Ik ben op het vredegerecht, om een dossier rond vastgoed te bespreken waarin mijn kinderen betrokken zijn. Voor me zitten twee dames met grijze haren van wie ik enkel de titels ken: vrederechter en hoofdgriffier. Recht tegenover de dames zit ik, Frauke, burger, voogd (ook wel: moeder) van twee minderjarige kinderen, uitkijkend naar een evenwichtig gesprek. Maar nu even van mijn stuk.
De vrederechter vindt dat ik chaotisch ben, haar te veel e-mails schrijf, en haar tijd verspil.
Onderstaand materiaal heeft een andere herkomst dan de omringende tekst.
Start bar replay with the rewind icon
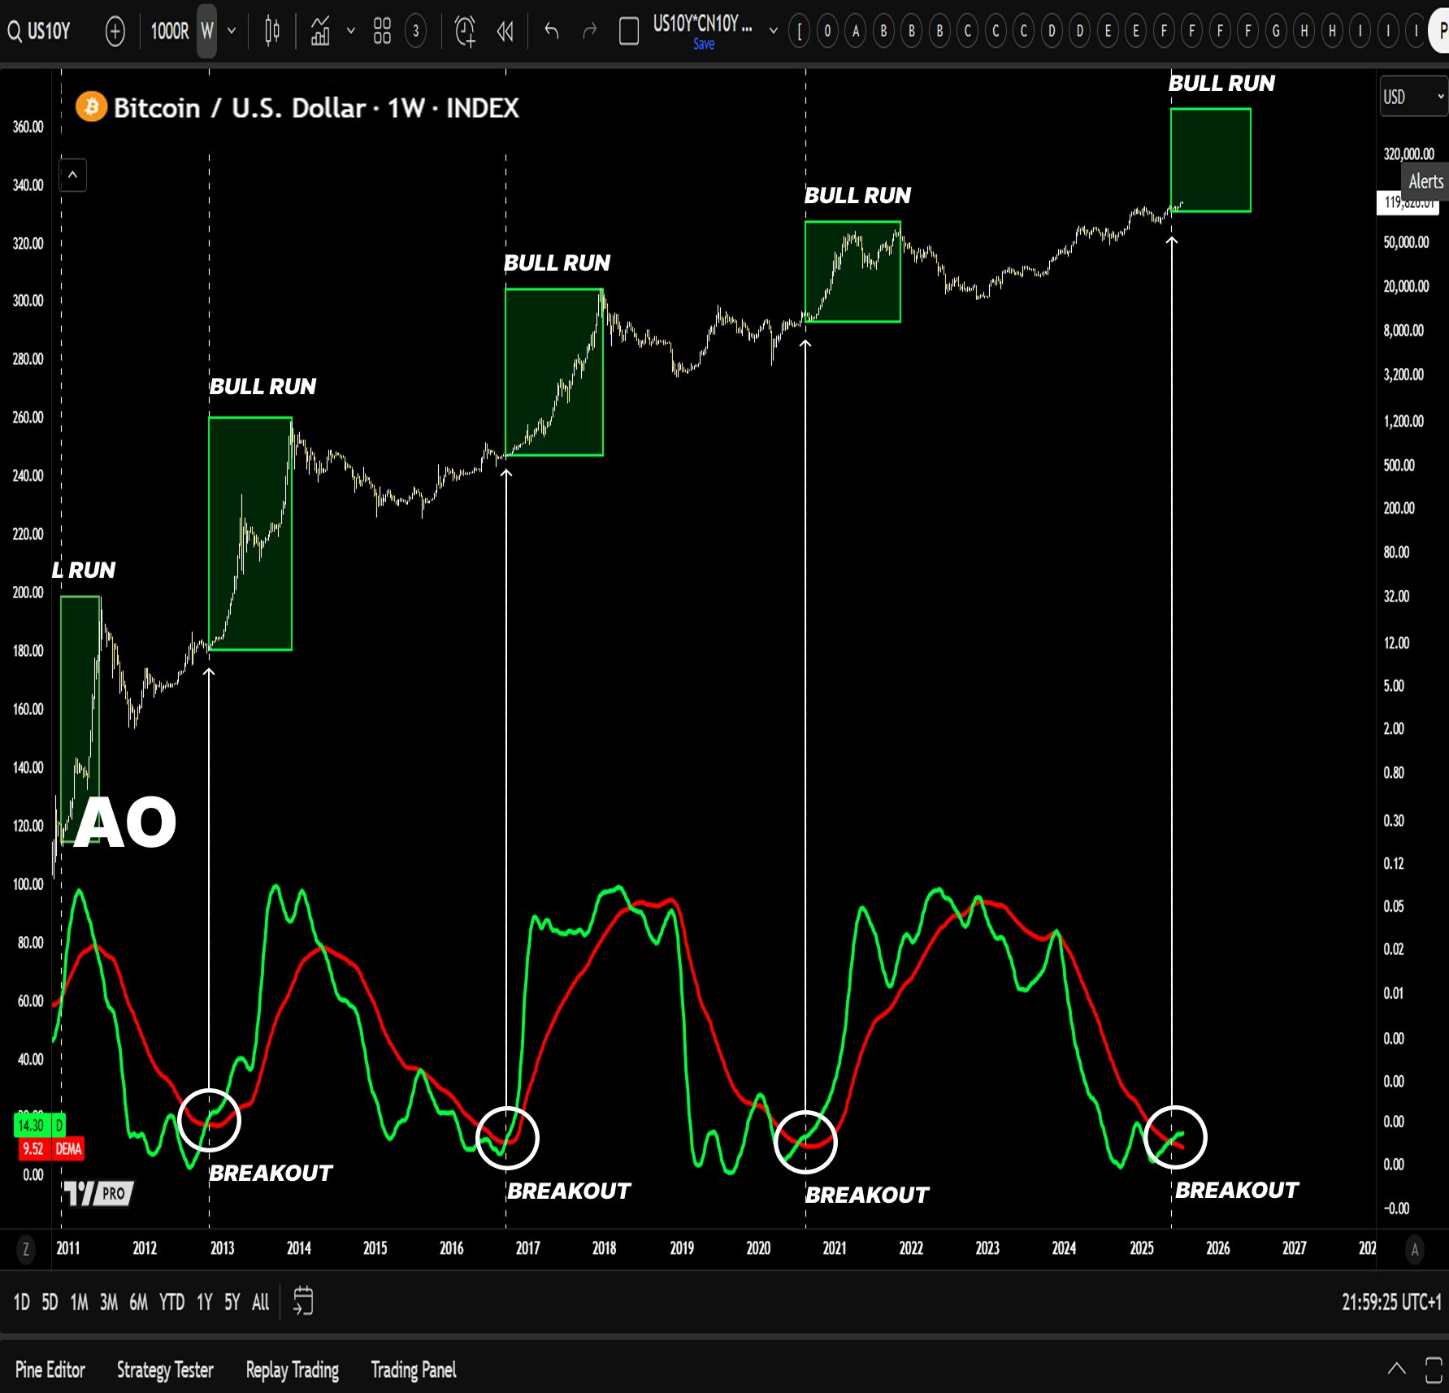The image size is (1449, 1393). click(x=505, y=32)
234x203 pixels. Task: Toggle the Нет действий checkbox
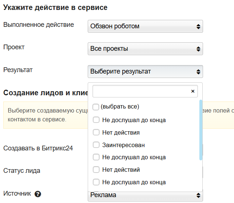click(96, 170)
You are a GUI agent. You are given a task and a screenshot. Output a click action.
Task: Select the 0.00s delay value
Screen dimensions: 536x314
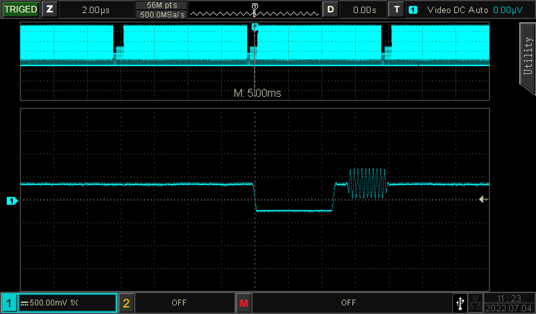click(364, 10)
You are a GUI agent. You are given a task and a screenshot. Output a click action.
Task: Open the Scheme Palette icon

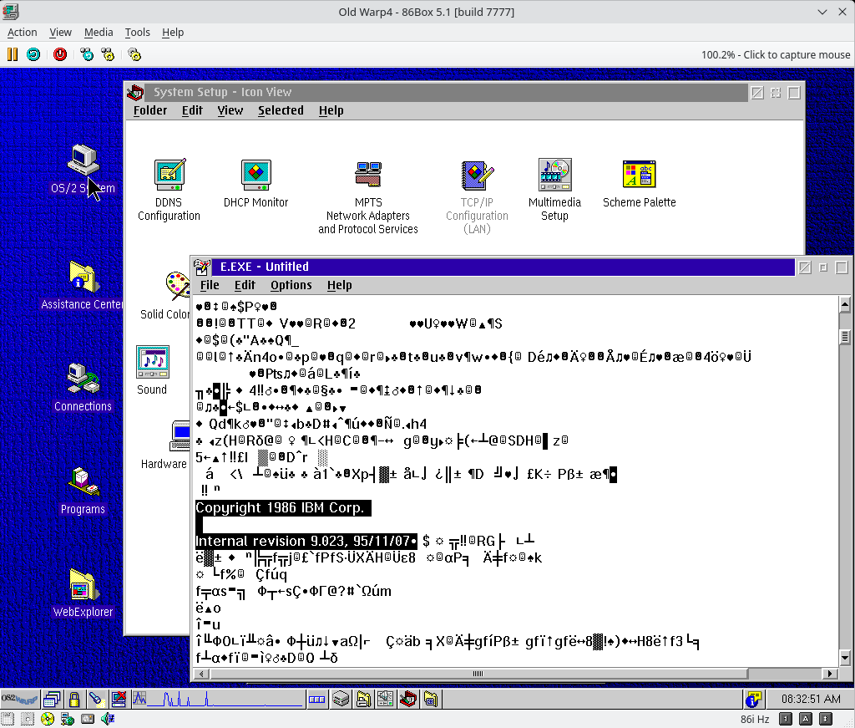pyautogui.click(x=639, y=175)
Ik geef toe – ik keek misschien wat te veel Amerikaanse series: begripvolle, empathische rechters, streng en rechtvaardig voor daders van kleine misdrijven. Hoe zou het voor mij dan niet zijn: ik deed niets fout, ik kom advies vragen. Ik verwachtte een gesprek onder gelijken. Maar dat wordt het duidelijk niet. De vrederechter vindt dat ik chaotisch ben, haar te veel e-mails schrijf, en haar tijd verspil.
Na de moeizame start overlopen we samen het dossier. Ik raap mijn moed bij elkaar, forceer een glimlach, en leg mijn vragen één voor één voor aan de vrederechter. Ze antwoordt, assertief, overlegt met de griffier, tekent hier en daar iets uit op papier, en denkt hard en luidop na. Over scenario A en scenario B, over onpartijdigheid en de nood aan extra voogden. Hoe hard ik ook haar tijd verspil, het duurt toch even voor ze op al mijn vragen een antwoord kan geven.
Na een half uurtje sluit ze het dossier, klopt het ostentatief af op de tafel en zegt: ‘En voor alle verdere vragen over de bevoegdheden van de vrederechter, kunt u er steeds het Burgerlijk Wetboek, artikel 410 op naslaan.’
‘Artikel 410,’ murmel ik, terwijl ik rechtsta. ‘Dank u wel, zal ik doen.’
Ik heb een half uur om terug naar huis te rijden. En met Stromae op de achtergrond, denk ik steeds opnieuw: ‘Ik heb hier ook niet om gevraagd, dit was ook niet mijn droomscenario.’